A corrective wave in motion
Analysts tracking the charts describe the current price action as a Wave B — a deceptive phase that can make traders believe the correction is over. The move pushed Bitcoin into a major resistance zone between $85,200 and $93,000, defined by the 0.382 and 0.5 Fibonacci retracement levels. The problem, according to technical analysis, is that the price broke above the macro 0.382 retracement without first establishing solid support below it, leaving the rally vulnerable.
ETF inflows provided fuel
Strong inflows into Spot Bitcoin ETFs helped propel the price above $80,000. That buying pressure gave the move momentum, but it hasn't been enough to decisively clear the resistance.
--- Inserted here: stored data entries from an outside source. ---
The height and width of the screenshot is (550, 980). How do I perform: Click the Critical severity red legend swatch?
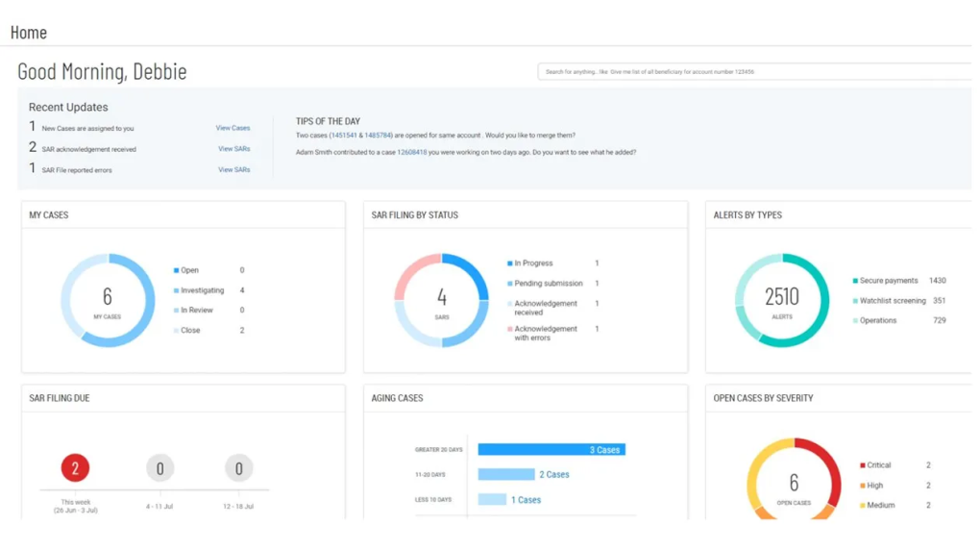coord(863,465)
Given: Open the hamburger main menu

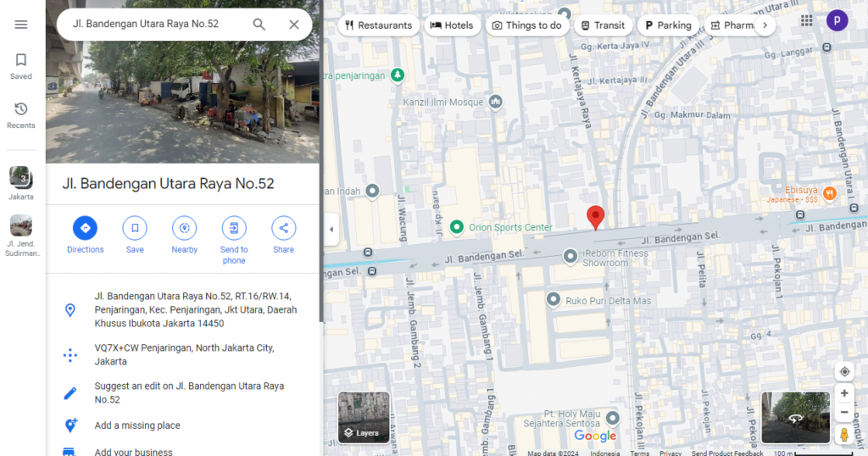Looking at the screenshot, I should point(21,25).
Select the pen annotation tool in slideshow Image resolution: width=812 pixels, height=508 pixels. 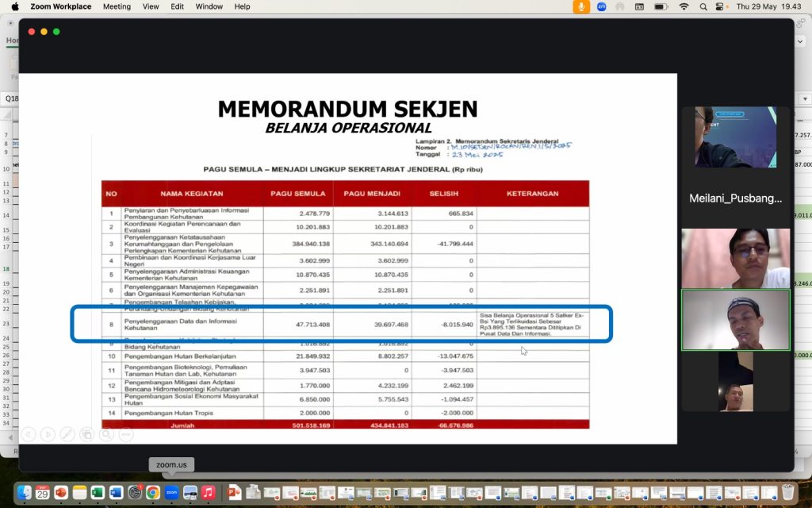(67, 434)
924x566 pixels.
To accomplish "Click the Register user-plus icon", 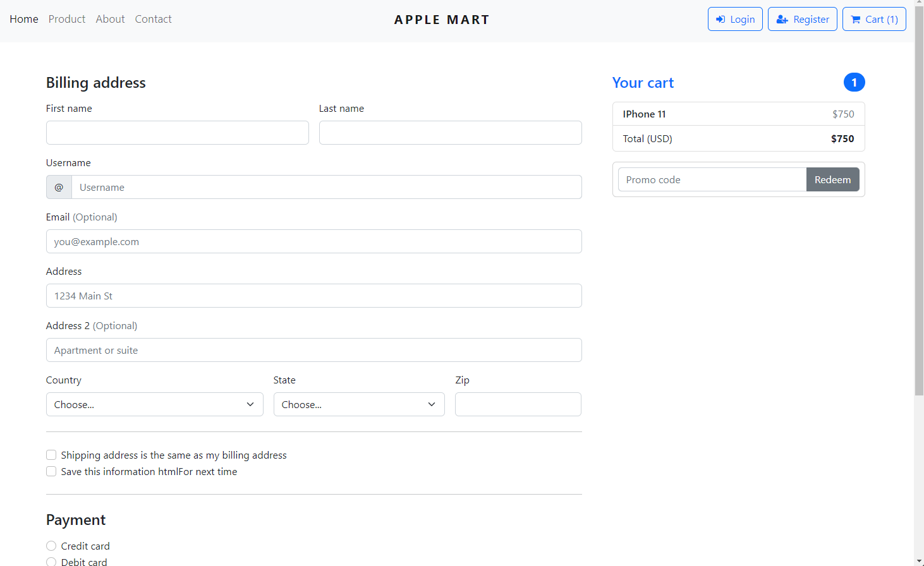I will [x=782, y=20].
Without sustained demand at these levels, the rally is at risk of stalling.
What a rejection would look like
If Bitcoin is rejected at the current resistance zone, the downside could be steep. Two possible rejection points are near $85,000 and $93,000. A failure there could send the price dropping below $60,000. On the flip side, a clean break above $85,200 would bring the $93,000 region into play, and a sustained move above $93,000 would weaken the bearish corrective setup significantly. The next few trading sessions should show whether the buying pressure can hold or if the corrective wave has more room to run.